(Voci di dati salvate)
===

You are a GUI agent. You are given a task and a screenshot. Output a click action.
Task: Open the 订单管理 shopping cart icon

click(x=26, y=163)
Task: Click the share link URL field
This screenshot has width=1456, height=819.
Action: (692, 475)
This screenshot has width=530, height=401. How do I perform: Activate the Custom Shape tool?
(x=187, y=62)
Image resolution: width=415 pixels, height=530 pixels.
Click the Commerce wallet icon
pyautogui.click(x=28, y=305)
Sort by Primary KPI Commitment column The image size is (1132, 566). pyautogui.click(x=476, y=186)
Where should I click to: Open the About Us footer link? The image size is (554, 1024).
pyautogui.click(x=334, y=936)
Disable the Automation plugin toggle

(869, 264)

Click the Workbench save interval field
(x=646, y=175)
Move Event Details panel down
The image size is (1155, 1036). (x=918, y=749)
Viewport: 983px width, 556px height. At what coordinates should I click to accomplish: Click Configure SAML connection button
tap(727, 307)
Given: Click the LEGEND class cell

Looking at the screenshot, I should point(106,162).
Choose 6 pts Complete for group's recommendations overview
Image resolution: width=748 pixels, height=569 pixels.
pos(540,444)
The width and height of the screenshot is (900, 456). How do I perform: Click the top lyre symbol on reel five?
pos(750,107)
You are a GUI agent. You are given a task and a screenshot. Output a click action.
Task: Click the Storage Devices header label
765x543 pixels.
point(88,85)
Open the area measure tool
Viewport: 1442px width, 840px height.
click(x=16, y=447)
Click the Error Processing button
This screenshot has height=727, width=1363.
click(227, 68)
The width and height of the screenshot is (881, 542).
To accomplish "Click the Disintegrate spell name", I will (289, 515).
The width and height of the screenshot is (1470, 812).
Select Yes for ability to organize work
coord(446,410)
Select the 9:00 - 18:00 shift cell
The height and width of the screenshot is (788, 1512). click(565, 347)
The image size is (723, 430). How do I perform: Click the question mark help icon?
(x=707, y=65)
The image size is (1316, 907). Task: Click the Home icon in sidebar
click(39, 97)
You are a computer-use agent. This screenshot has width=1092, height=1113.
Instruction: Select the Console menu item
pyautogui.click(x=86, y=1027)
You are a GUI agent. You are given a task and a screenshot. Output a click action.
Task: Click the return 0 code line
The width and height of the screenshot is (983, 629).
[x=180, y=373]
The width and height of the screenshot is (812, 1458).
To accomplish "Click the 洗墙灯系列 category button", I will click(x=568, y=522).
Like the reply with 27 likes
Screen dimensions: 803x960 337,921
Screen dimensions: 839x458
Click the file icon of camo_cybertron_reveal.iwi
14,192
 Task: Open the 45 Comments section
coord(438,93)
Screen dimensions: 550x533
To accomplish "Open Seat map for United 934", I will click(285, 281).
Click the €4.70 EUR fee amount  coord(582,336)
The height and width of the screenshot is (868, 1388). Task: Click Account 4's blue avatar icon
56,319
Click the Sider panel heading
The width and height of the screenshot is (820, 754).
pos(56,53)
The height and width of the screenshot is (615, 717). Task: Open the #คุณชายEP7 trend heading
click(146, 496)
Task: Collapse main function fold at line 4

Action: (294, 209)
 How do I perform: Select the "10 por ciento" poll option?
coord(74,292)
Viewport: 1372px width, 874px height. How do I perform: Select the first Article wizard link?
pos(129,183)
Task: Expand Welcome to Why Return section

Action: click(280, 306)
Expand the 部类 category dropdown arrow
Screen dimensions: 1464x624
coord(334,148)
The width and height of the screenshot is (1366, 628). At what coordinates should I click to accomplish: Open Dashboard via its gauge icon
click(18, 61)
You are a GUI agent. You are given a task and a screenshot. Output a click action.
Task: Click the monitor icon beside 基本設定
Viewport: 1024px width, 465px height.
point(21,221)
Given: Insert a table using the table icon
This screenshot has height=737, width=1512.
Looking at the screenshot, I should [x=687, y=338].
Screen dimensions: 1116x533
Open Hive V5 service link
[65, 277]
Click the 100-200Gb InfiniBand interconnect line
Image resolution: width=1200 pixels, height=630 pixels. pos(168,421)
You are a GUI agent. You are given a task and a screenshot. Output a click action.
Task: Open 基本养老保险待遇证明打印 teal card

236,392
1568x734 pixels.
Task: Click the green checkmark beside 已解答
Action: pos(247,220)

===

Ricopia tali e quali tutte le righe dei record, dalla prima all'ultima.

You are a GUI agent. You are given a task and a screenshot. Output a click action.
Task: Open the 订单管理 shopping cart icon

click(x=26, y=163)
Task: Click the share link URL field
This screenshot has width=1456, height=819.
Action: (692, 475)
This screenshot has width=530, height=401. How do I perform: Activate the Custom Shape tool?
(x=187, y=62)
Image resolution: width=415 pixels, height=530 pixels.
Click the Commerce wallet icon
pyautogui.click(x=28, y=305)
Sort by Primary KPI Commitment column The image size is (1132, 566). pyautogui.click(x=476, y=186)
Where should I click to: Open the About Us footer link? The image size is (554, 1024).
pyautogui.click(x=334, y=936)
Disable the Automation plugin toggle

(869, 264)

Click the Workbench save interval field
(x=646, y=175)
Move Event Details panel down
The image size is (1155, 1036). (x=918, y=749)
Viewport: 983px width, 556px height. At what coordinates should I click to accomplish: Click Configure SAML connection button
tap(727, 307)
Given: Click the LEGEND class cell

Looking at the screenshot, I should point(106,162).
Choose 6 pts Complete for group's recommendations overview
Image resolution: width=748 pixels, height=569 pixels.
pos(540,444)
The width and height of the screenshot is (900, 456). How do I perform: Click the top lyre symbol on reel five?
pos(750,107)
You are a GUI agent. You are given a task and a screenshot. Output a click action.
Task: Click the Storage Devices header label
765x543 pixels.
point(88,85)
Open the area measure tool
Viewport: 1442px width, 840px height.
click(x=16, y=447)
Click the Error Processing button
This screenshot has height=727, width=1363.
click(227, 68)
The width and height of the screenshot is (881, 542).
To accomplish "Click the Disintegrate spell name", I will (289, 515).
The width and height of the screenshot is (1470, 812).
Select Yes for ability to organize work
coord(446,410)
Select the 9:00 - 18:00 shift cell
The height and width of the screenshot is (788, 1512). click(565, 347)
The image size is (723, 430). How do I perform: Click the question mark help icon?
(x=707, y=65)
The image size is (1316, 907). Task: Click the Home icon in sidebar
click(39, 97)
You are a computer-use agent. This screenshot has width=1092, height=1113.
Instruction: Select the Console menu item
pyautogui.click(x=86, y=1027)
You are a GUI agent. You are given a task and a screenshot. Output a click action.
Task: Click the return 0 code line
The width and height of the screenshot is (983, 629).
[x=180, y=373]
The width and height of the screenshot is (812, 1458).
To accomplish "Click the 洗墙灯系列 category button", I will click(x=568, y=522).
Like the reply with 27 likes
Screen dimensions: 803x960 337,921
Screen dimensions: 839x458
Click the file icon of camo_cybertron_reveal.iwi
14,192
 Task: Open the 45 Comments section
coord(438,93)
Screen dimensions: 550x533
To accomplish "Open Seat map for United 934", I will click(285, 281).
Click the €4.70 EUR fee amount  coord(582,336)
The height and width of the screenshot is (868, 1388). Task: Click Account 4's blue avatar icon
56,319
Click the Sider panel heading
The width and height of the screenshot is (820, 754).
pos(56,53)
The height and width of the screenshot is (615, 717). Task: Open the #คุณชายEP7 trend heading
click(146, 496)
Task: Collapse main function fold at line 4

Action: (294, 209)
 How do I perform: Select the "10 por ciento" poll option?
coord(74,292)
Viewport: 1372px width, 874px height. How do I perform: Select the first Article wizard link?
pos(129,183)
Task: Expand Welcome to Why Return section

Action: click(280, 306)
Expand the 部类 category dropdown arrow
Screen dimensions: 1464x624
coord(334,148)
The width and height of the screenshot is (1366, 628). At what coordinates should I click to accomplish: Open Dashboard via its gauge icon
click(18, 61)
You are a GUI agent. You are given a task and a screenshot. Output a click action.
Task: Click the monitor icon beside 基本設定
Viewport: 1024px width, 465px height.
point(21,221)
Given: Insert a table using the table icon
This screenshot has height=737, width=1512.
Looking at the screenshot, I should [x=687, y=338].
Screen dimensions: 1116x533
Open Hive V5 service link
[65, 277]
Click the 100-200Gb InfiniBand interconnect line
Image resolution: width=1200 pixels, height=630 pixels. pos(168,421)
You are a GUI agent. You are given a task and a screenshot. Output a click action.
Task: Open 基本养老保险待遇证明打印 teal card

236,392
1568x734 pixels.
Task: Click the green checkmark beside 已解答
Action: pos(247,220)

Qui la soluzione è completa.